Des organismes s’inquiètent d’un possible renforcement de la présence policière dans le square Cabot, un secteur fréquenté par de nombreuses personnes en situation d’itinérance, a constaté Métro.
L’arrondissement de Ville-Marie a annoncé récemment le déploiement de diverses actions visant à améliorer la «cohabitation sociale» dans le quartier Peter McGill et aux alentours du square Cabot, un parc que côtoient de nombreux sans abri, notamment d’origine autochtone. Celles-ci comprennent la création d’une brigade composée de deux médiatrices spécialisées dans les questions reliées à l’itinérance. Elle ont comme rôle d’écouter les préoccupations des résidents et des commerçants et de servir de pont avec les policiers et les différents services de l’arrondissement.
«Le fait qu’il y ait une tentative de prioriser la médiation à l’intervention policière, c’est une bonne mesure», estime le coordonnateur de Résilience Montréal, David Chapman, en entrevue à Métro. Celui-ci intervient quotidiennement auprès de nombreux sans-abri du square Cabot qui bénéficient des services psychosociaux et alimentaires du centre de jour.
Présence policière
L’arrondissement a d’autre part décidé de renforcer dans les derniers jours la présence policière «au square Cabot et ses environs», a confirmé la Ville à Métro. Une décision que décrie M. Chapman.
«S’il y a beaucoup de policiers dans le square, ça risque d’avoir comme effet de faire fuir les personnes en situation d’itinérance à l’extérieur du parc», prévient-il.
La pandémie a fait augmenter le nombre de personnes en situation d’itinérance au square Cabot alors que plusieurs refuges traditionnels ont limité leur capacité ou fermé leurs portes temporairement, attisant les tensions entre les sans-abri et les résidents du voisinage.
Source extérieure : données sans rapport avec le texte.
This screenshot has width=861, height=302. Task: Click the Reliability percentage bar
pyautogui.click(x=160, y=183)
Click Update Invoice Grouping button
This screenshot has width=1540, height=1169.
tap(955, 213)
«Des citoyens vont appeler la police fréquemment pour se plaindre qu’il y a des personnes sans-abri qui transportent des sacs dans le parc», constate M. Chapman. Une situation qui survient alors que plusieurs organismes déplorent les enjeux de profilage racial et social au Service de police de la Ville de Montréal. Pas moins de 17 policiers s’étaient d’ailleurs déplacés au début du mois de mai à la suite d’un appel concernant une femme autochtone du square Cabot en détresse psychologique, une intervention jugée excessive par plusieurs organismes qui ont depuis porté plainte.
«Les sans-abri sont en mode survie. Ils essaient juste de survivre. Donc, quand on met quelqu’un en position de pouvoir là, qui peut t’arrêter et te donner des amendes, c’est très difficile», soulève la directrice du Foyer pour femmes autochtones de Montréal (FFAM), Nakuset.
Une présence policière «évolutive»
Par écrit, la Ville a indiqué avoir augmenté la présence policière dans le secteur «pour pallier les plaintes des citoyens» reliées notamment à des «incivilités» et à une «baisse significative du sentiment de sécurité». Elle assure d’ailleurs que la présence policière dans le secteur est «évolutive» afin de s’adapter aux besoins des résidents du secteur.
Une bonification de l’animation des espaces publics du quartier est aussi prévue cet été, indique la Ville.
«Ça peut aider le voisinage, mais on n’aide vraiment pas les sans-abri.» – Nakuset
Prévenir des éclosions
David Chapman craint d’ailleurs que les sans-abri du secteur cessent de respecter les mesures sanitaires en vigueur s’ils décident de quitter le square Cabot en raison de la présence de policiers.
«Si on les fait fuir sous un pont, ils n’auront plus accès à du désinfectant et ne respecteront plus les mesures sanitaires», souligne M. Chapman, qui craint alors que des éclosions de coronavirus surviennent parmi les sans-abri de la métropole.